> **Brief**
Copy out all of the rows below, renaming each "Viewport" to "Window" and leaving everything else unchanged.
Begin Data extract
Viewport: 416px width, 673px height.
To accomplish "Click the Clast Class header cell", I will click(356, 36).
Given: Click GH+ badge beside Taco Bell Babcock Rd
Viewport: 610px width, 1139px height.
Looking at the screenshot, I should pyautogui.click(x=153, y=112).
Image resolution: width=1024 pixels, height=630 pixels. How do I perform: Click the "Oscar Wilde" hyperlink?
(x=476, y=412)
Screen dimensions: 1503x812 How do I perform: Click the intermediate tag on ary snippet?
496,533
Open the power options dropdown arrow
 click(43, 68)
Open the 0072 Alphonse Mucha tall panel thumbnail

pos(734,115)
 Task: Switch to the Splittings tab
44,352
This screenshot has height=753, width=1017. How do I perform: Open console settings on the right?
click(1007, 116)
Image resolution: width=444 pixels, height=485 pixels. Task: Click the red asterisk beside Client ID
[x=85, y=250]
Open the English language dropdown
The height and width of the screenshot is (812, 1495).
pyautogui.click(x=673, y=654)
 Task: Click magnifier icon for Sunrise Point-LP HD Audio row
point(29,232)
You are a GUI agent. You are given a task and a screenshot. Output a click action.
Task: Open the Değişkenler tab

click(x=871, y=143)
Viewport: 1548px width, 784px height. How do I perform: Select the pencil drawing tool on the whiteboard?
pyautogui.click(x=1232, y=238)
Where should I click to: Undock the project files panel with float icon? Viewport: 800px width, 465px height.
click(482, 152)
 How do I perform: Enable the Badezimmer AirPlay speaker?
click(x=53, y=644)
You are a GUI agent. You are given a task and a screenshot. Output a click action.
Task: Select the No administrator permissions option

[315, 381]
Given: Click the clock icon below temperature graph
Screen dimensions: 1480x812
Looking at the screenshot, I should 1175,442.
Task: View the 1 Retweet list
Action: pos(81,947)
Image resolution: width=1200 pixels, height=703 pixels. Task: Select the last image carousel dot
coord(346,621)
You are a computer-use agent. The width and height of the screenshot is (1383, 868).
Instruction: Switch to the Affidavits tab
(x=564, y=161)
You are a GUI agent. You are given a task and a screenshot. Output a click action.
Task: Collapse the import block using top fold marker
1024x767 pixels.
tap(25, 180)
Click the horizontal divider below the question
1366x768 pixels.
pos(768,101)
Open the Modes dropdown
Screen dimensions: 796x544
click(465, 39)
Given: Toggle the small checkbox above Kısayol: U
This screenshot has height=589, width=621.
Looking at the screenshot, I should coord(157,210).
End Data extract
> **Task output**
Window: 416px width, 673px height.
To accomplish "Click the Clast Class header cell", I will click(356, 36).
Given: Click GH+ badge beside Taco Bell Babcock Rd
Window: 610px width, 1139px height.
Looking at the screenshot, I should pyautogui.click(x=153, y=112).
Image resolution: width=1024 pixels, height=630 pixels. How do I perform: Click the "Oscar Wilde" hyperlink?
(x=476, y=412)
Screen dimensions: 1503x812 How do I perform: Click the intermediate tag on ary snippet?
496,533
Open the power options dropdown arrow
 click(43, 68)
Open the 0072 Alphonse Mucha tall panel thumbnail

pos(734,115)
 Task: Switch to the Splittings tab
44,352
This screenshot has height=753, width=1017. How do I perform: Open console settings on the right?
click(1007, 116)
Image resolution: width=444 pixels, height=485 pixels. Task: Click the red asterisk beside Client ID
[x=85, y=250]
Open the English language dropdown
The height and width of the screenshot is (812, 1495).
pyautogui.click(x=673, y=654)
 Task: Click magnifier icon for Sunrise Point-LP HD Audio row
point(29,232)
You are a GUI agent. You are given a task and a screenshot. Output a click action.
Task: Open the Değişkenler tab

click(x=871, y=143)
Window: 1548px width, 784px height. How do I perform: Select the pencil drawing tool on the whiteboard?
pyautogui.click(x=1232, y=238)
Where should I click to: Undock the project files panel with float icon? Window: 800px width, 465px height.
click(482, 152)
 How do I perform: Enable the Badezimmer AirPlay speaker?
click(x=53, y=644)
You are a GUI agent. You are given a task and a screenshot. Output a click action.
Task: Select the No administrator permissions option

[315, 381]
Given: Click the clock icon below temperature graph
Screen dimensions: 1480x812
Looking at the screenshot, I should 1175,442.
Task: View the 1 Retweet list
Action: pos(81,947)
Image resolution: width=1200 pixels, height=703 pixels. Task: Select the last image carousel dot
coord(346,621)
You are a computer-use agent. The width and height of the screenshot is (1383, 868).
Instruction: Switch to the Affidavits tab
(x=564, y=161)
You are a GUI agent. You are given a task and a screenshot. Output a click action.
Task: Collapse the import block using top fold marker
1024x767 pixels.
tap(25, 180)
Click the horizontal divider below the question
1366x768 pixels.
pos(768,101)
Open the Modes dropdown
Screen dimensions: 796x544
click(465, 39)
Given: Toggle the small checkbox above Kısayol: U
This screenshot has height=589, width=621.
Looking at the screenshot, I should coord(157,210).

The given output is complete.